Nos cuesta aceptar la limitación inherente
a nuestro ser de criaturas; nos cuesta abrazar cordialmente las exigencias de
la conversión cristiana; nos cuesta desprendernos de nuestros esquemas de vida
para acoger los del Señor; nos cuesta todo tanto, hasta parecernos imposible;
nos falta clarividencia para descubrir la auténtica verdad, más allá de la
aparente verdad de las cosas…, porque nos falta la experiencia de Dios, de su
cercanía, de su presencia. Y un creyente sin experiencia de Dios es una
contradicción. Sin sentir esa presencia íntima, esa fuerza de Dios, la vida
cristiana es imposible. No es una aventura sino una locura.
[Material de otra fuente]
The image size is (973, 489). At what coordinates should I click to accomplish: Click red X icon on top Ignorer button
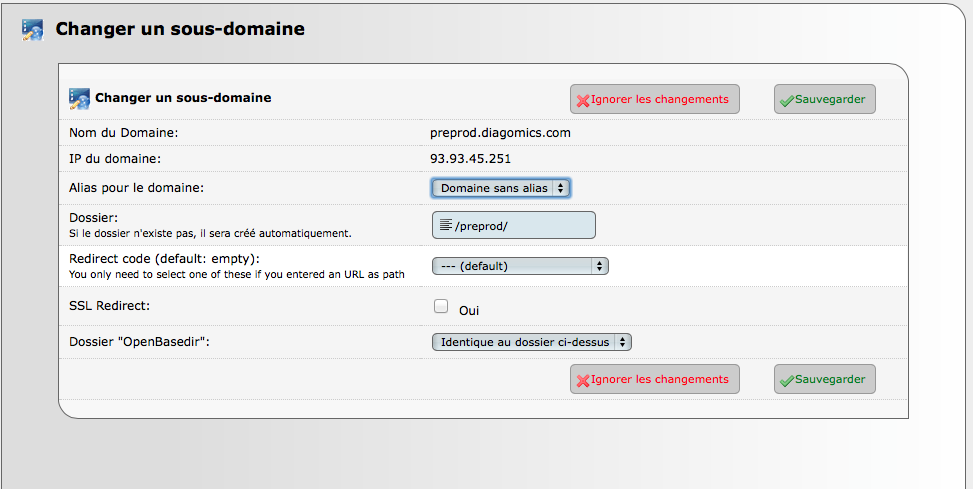tap(583, 101)
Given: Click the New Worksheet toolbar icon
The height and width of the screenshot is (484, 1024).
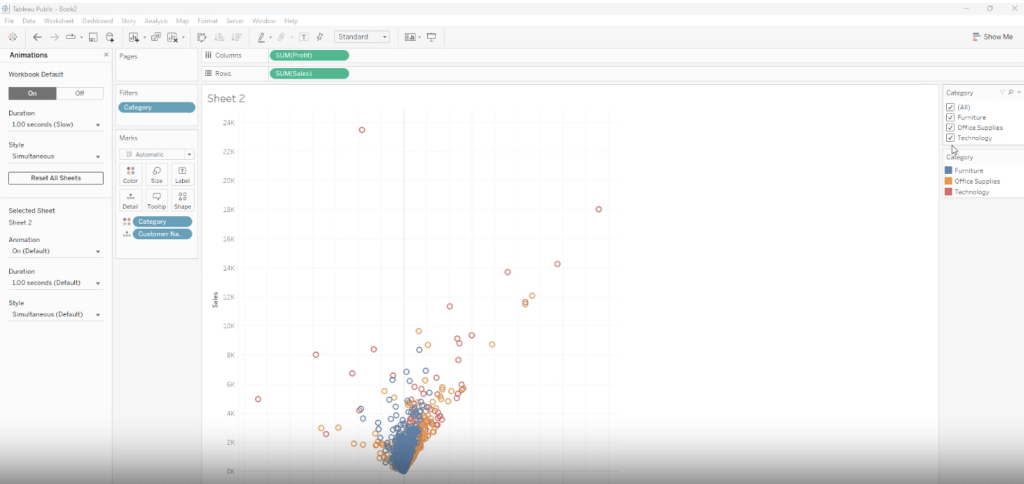Looking at the screenshot, I should tap(133, 37).
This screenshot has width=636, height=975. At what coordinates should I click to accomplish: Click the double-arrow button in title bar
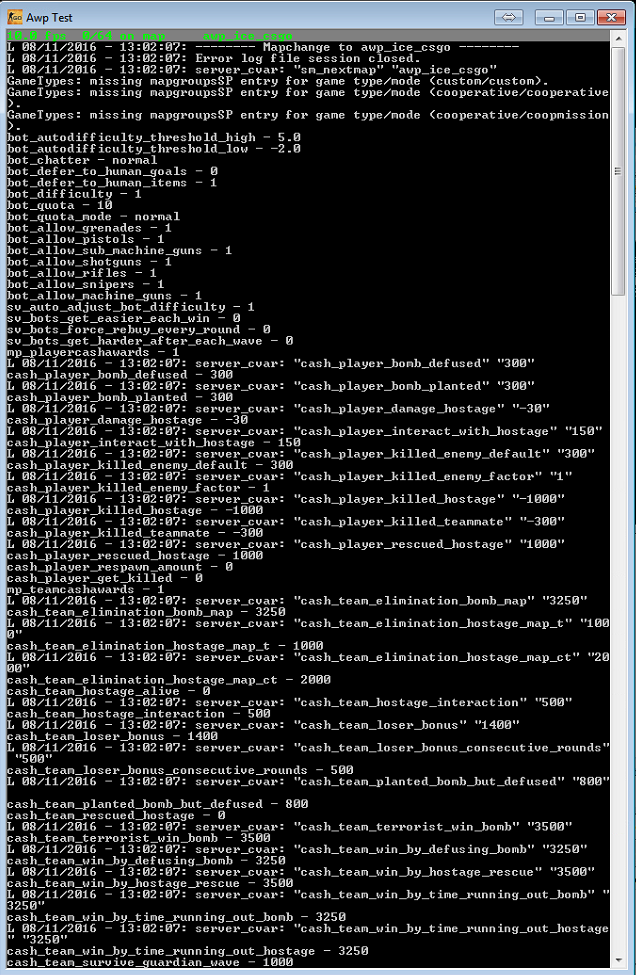(x=509, y=17)
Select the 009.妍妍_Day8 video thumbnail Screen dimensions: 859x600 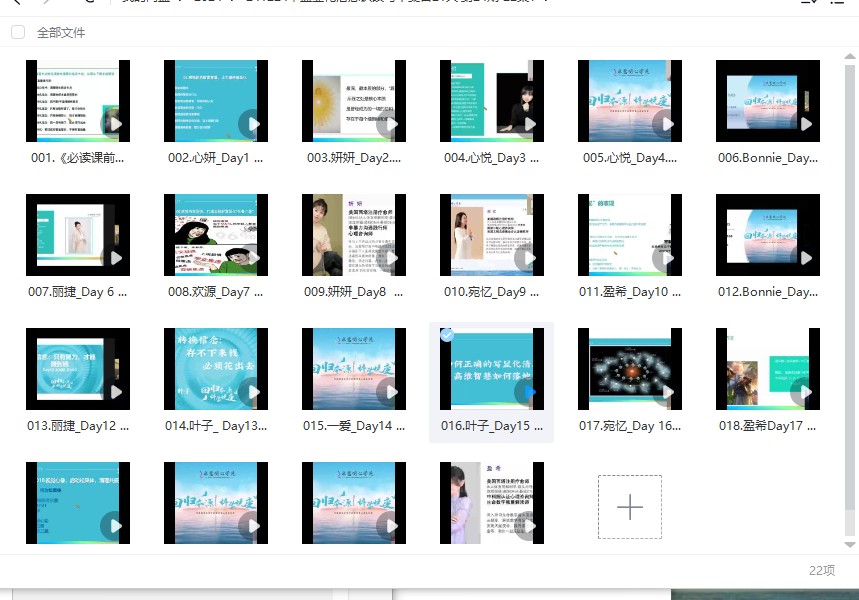coord(353,235)
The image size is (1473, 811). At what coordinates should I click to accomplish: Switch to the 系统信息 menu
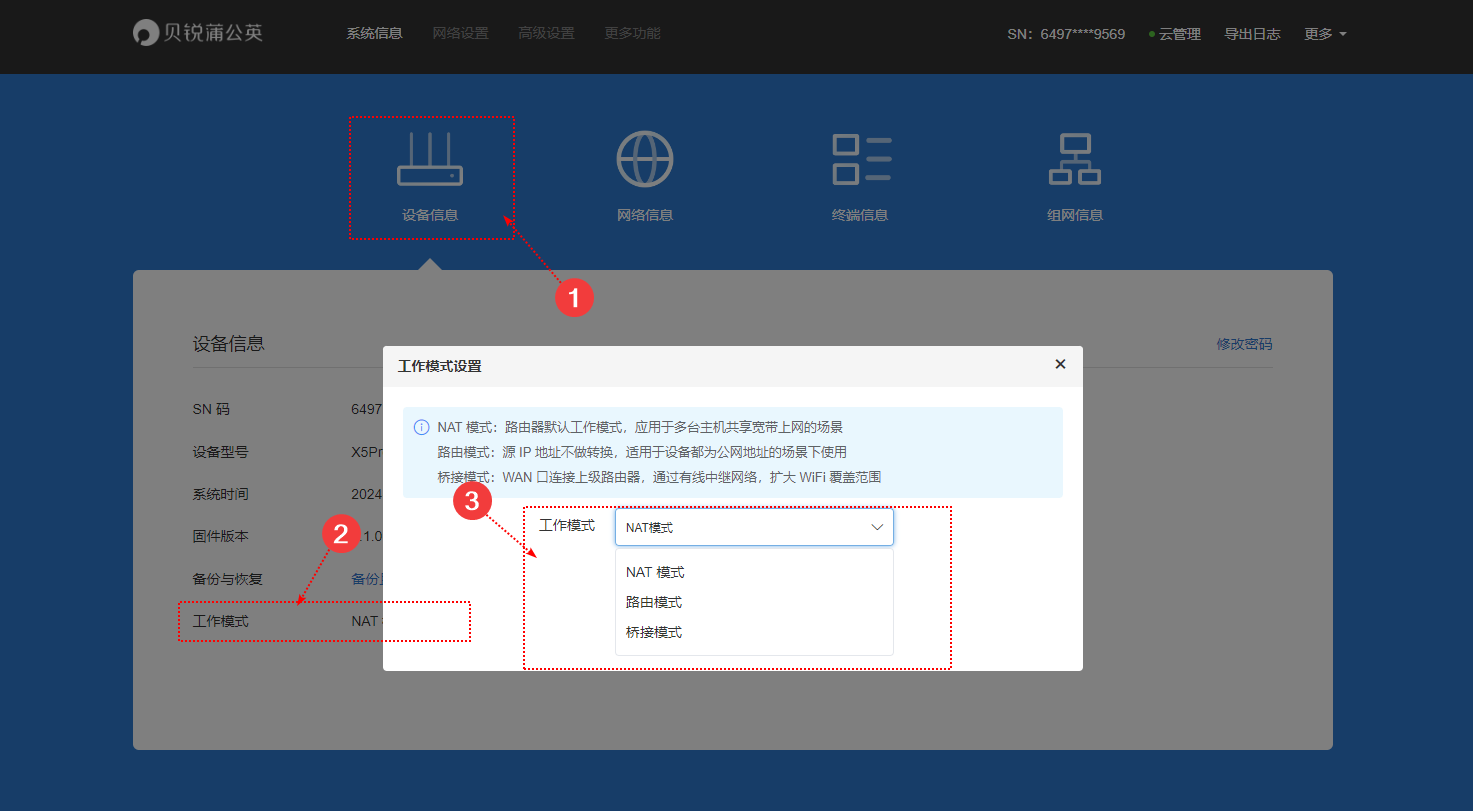point(375,32)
Profundicemos en el mensaje de la palabra
de Dios, que nos invita a situarnos en la ruta de Jesús, a caminar a su ritmo;
a hacer un camino que, gracias a Dios, pasará por la etapa del monte Calvario,
pero que tiene su meta definitiva en el de la Transfiguración. Una ruta que,
contra toda apariencia, tiene sentido, porque es Dios quien la da el sentido,
ya que “si Dios está con nosotros, ¿quién
contra nosotros?” (Rom 8,31)
El evangelio de hoy ilumina la Cuaresma,
descubriendo su auténtico sentido: la meta de la conversión cristiana no es la
mortificación, sino la transfiguración.
.-
¿Me fío y confío en el Señor?
.-
¿Hasta dónde permito que Dios “invada” mi vida?
.-
¿Es la luz y la verdad de Dios las que iluminan mis pasos?